Work instruction — Within this listing, how many lines carry the string "will"? State the number only.

++++

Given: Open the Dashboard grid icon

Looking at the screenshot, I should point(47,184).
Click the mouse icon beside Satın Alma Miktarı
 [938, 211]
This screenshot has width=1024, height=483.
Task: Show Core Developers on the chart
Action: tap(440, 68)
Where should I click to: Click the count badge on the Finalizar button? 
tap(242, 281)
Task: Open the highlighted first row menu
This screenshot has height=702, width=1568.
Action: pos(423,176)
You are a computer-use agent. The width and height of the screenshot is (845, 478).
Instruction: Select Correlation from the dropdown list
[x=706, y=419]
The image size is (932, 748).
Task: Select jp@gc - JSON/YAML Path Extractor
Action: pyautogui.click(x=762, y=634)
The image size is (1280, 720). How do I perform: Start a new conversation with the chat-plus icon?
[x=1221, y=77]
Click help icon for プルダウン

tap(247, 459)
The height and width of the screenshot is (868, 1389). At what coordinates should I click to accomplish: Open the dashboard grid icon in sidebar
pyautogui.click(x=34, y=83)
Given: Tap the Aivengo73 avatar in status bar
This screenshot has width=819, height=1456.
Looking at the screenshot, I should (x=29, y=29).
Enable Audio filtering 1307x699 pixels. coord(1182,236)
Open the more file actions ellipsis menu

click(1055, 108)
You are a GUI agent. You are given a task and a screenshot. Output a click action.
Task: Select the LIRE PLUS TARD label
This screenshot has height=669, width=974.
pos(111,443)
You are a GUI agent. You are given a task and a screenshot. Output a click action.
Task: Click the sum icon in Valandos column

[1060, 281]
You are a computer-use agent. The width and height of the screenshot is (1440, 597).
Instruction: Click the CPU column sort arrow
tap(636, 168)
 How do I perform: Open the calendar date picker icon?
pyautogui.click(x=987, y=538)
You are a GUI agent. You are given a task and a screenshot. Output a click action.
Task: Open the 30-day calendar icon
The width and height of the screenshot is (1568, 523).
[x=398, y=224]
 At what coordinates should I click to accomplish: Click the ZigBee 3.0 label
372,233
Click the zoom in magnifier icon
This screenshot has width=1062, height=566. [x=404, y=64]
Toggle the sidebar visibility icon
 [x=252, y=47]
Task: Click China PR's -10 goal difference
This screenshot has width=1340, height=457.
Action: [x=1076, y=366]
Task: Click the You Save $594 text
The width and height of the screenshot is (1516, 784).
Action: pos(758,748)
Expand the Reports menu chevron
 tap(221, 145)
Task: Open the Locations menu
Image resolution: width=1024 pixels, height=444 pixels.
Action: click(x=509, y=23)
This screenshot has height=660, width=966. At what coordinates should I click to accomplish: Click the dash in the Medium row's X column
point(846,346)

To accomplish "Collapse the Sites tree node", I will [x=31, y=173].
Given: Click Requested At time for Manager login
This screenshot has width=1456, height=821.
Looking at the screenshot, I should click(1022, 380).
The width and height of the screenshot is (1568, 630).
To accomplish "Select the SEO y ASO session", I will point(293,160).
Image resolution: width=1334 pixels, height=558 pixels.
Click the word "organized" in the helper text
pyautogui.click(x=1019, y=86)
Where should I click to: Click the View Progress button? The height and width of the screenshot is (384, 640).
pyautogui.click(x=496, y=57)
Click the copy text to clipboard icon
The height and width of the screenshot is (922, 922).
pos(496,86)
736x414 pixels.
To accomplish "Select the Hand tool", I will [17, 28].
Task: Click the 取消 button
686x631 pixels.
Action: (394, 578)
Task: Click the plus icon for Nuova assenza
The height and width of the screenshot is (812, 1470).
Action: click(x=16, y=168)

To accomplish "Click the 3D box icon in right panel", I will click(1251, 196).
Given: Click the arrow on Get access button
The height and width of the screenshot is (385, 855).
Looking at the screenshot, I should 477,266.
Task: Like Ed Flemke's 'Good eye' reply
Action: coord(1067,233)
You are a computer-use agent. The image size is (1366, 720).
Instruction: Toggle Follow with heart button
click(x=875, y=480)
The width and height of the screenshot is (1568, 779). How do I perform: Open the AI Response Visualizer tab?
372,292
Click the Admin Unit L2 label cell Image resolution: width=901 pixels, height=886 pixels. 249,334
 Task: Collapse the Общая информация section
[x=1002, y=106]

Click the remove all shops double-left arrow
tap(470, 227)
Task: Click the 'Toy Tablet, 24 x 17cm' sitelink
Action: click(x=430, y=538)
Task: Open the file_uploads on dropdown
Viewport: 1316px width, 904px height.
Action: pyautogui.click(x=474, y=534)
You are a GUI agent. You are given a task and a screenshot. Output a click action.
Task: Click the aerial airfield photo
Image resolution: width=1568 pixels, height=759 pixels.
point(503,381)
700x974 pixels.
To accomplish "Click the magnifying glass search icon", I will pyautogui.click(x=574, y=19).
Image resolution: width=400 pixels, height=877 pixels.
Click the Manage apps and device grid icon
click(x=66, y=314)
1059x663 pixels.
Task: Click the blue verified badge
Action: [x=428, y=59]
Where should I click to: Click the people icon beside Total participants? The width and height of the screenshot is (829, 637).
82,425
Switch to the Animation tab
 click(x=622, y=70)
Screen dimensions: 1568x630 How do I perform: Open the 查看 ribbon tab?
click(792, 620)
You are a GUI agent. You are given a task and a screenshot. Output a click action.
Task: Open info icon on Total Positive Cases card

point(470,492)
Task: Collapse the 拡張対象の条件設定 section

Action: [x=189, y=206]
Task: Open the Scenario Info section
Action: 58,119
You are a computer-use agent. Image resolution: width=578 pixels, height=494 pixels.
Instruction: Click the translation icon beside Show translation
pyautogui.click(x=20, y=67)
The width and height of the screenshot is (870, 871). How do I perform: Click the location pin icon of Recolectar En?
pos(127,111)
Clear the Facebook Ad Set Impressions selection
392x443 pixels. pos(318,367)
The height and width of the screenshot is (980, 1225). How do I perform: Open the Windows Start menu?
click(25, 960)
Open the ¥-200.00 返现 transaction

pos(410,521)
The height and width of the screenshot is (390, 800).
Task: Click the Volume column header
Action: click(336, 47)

++++

Problem solution — 5